Beruntung tiada korban jiwa dari peristiwa longsor itu, hanya beberapa yang mengalami luka ringan. Para peserta yang terjebak pula sudah kembali dalam keadaan selamat. Namun, karena musibah tersebut, family gathering itu dibubarkan keesokan harinya. Beberapa yang terluka dibawa ke rumah sakit terdekat dan mendapatkan perawatan di sana.

Aliyah yang mengalami dehidrasi serta Nita yang kakinya terkilir, dirawat di ruangan kelas satu yang sama. Itu semua atas permintaan Zach, supaya dia lebih mudah menjaga keduanya. Pria itu pula menanggung sebagian biaya perawatan mereka, karena sebagian lagi ditanggung perusahaan Hanum. Fasilitas yang pria berkacamata tersebut sanggupi, hanya sampai kelas dua, sebab dari itu Zach berinisiatif membiayai sebagiannya.

“Sebaiknya kamu istirahat.” Zach melihat gadis empat belas tahun itu menyenggut. Jaza mungkin kelelahan, karena tidak bisa tidur dengan benar semalaman. Tiada fasilitas kamar istirahat di kelas satu, hanya tersedia sofa sepanjang satu meter di setiap sisi ruangan.
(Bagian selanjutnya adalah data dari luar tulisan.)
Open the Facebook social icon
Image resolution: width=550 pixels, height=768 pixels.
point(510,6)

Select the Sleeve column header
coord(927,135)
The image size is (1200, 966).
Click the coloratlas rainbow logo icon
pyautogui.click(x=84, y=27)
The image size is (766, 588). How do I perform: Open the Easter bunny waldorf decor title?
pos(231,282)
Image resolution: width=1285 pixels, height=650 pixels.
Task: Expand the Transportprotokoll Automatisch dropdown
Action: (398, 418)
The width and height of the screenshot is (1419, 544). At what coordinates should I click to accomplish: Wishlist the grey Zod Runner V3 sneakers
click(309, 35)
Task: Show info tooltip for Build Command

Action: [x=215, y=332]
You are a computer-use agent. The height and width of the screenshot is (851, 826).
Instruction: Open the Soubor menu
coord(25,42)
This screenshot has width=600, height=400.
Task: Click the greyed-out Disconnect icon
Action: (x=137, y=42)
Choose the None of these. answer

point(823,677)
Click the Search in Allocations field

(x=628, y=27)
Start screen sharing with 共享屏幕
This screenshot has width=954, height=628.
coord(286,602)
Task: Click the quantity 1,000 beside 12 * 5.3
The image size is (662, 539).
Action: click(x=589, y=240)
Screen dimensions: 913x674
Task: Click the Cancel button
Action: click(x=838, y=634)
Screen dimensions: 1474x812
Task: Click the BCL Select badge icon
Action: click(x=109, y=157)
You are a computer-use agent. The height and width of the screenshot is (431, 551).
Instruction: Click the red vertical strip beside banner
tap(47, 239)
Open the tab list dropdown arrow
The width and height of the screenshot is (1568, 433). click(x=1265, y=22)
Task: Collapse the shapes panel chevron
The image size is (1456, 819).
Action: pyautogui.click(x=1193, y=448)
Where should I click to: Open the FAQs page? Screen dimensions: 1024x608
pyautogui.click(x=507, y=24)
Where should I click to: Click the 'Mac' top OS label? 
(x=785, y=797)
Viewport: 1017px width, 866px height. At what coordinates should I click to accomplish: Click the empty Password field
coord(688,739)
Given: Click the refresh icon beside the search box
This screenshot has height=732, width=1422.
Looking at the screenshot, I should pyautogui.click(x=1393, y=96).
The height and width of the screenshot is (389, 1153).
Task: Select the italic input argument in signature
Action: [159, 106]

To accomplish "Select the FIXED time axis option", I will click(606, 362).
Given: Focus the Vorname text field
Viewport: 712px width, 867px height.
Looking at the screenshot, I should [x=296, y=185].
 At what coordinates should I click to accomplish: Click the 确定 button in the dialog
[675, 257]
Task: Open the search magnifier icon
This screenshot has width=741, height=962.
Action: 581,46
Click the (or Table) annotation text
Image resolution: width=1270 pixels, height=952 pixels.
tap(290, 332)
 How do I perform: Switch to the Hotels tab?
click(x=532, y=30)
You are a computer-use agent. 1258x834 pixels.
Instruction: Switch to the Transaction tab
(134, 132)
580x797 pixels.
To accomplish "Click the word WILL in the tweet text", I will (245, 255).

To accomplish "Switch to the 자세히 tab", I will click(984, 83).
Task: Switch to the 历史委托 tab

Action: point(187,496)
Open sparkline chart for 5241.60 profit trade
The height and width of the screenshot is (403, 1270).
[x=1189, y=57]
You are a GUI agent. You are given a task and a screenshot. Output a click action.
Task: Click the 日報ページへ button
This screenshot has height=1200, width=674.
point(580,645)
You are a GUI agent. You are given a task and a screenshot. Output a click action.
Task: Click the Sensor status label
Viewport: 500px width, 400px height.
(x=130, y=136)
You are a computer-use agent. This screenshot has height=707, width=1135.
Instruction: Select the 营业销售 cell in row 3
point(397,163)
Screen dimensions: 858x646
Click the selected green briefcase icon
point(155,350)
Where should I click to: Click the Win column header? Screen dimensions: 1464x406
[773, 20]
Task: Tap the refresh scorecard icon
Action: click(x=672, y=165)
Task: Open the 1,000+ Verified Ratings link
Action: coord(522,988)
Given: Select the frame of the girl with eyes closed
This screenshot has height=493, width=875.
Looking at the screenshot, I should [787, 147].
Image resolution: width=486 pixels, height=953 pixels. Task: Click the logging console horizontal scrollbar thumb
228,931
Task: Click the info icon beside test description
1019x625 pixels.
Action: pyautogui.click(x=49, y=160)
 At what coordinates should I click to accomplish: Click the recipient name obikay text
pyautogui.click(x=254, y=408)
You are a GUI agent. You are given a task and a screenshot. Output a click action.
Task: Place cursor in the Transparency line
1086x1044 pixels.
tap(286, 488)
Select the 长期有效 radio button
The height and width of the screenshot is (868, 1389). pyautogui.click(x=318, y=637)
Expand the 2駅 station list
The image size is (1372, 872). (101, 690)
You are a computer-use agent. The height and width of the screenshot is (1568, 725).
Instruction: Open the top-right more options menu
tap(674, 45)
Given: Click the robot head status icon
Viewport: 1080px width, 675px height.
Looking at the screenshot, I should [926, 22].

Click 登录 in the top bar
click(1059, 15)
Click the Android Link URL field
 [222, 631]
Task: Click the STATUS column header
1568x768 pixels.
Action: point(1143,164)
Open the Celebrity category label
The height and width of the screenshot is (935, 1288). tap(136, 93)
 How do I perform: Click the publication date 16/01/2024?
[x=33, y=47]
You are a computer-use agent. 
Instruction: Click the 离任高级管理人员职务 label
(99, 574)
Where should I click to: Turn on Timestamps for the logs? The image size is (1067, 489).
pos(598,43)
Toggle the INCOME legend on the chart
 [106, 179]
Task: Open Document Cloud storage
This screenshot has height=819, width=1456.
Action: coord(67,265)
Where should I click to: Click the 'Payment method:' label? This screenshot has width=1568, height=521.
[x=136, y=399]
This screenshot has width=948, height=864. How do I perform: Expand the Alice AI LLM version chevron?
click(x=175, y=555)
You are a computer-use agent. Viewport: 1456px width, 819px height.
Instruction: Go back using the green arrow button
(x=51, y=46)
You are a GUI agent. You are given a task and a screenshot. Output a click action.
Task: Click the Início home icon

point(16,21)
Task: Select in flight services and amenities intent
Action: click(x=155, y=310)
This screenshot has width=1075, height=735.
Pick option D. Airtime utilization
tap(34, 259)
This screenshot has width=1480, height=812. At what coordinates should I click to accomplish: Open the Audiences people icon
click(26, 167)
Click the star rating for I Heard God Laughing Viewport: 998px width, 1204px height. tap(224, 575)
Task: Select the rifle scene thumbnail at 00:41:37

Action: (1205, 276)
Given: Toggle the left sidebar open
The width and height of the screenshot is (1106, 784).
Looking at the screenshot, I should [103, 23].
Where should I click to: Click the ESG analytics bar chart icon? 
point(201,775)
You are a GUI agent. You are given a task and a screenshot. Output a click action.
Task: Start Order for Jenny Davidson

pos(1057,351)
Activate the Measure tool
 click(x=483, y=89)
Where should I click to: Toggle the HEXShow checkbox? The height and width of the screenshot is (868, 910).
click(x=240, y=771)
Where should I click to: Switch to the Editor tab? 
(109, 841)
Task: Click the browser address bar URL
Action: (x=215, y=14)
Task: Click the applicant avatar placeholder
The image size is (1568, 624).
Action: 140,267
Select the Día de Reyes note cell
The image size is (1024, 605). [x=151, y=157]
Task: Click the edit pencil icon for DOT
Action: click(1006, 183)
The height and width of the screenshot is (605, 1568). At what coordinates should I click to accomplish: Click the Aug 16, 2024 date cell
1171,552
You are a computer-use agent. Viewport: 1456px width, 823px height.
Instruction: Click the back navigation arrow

Jaza pun mengangguk dengan lunglai, lalu berjalan gontai ke sofa. Dia berbaring sembari menutupi kedua mata dengan jaketnya, sebab lampu neon yang terang itu, tidak boleh dimatikan.

Zach memandangi Aliyah dan Nita yang tertidur lelap di ranjang pasien. Dia masih mengingat bagaimana paniknya semalam saat mengetahui keduanya dalam bahaya. Sesungguhnya, pikiran laki-laki itu seketika kosong kala mendengar kabar longsoran semalam. Yang dia inginkan hanya pergi mencari dan menemukan mereka dalam keadaan selamat. Pikiran Zach lekas menggelap saat membayangkan celaka menimpa keduanya.

Bukan hanya pada putrinya, tetapi Zach pula merasakan kekhawatiran terhadap Nita. Andai semalam dirinya terlambat beberapa menit saja, mungkin macan itu takkan teralihkan dan sudah menerkam Nita. Mencemaskan orang lain selain putrinya, merupakan hal baru bagi Zach. Saat itu dia mengetahui bagaimana perasaannya pada janda itu. Sebab ketika melihat dia baik-baik saja, hatinya yang gelisah berubah tenang. Semua cabar hatinya lenyap, bak bara api tersiram air, dia langsung merasa damai.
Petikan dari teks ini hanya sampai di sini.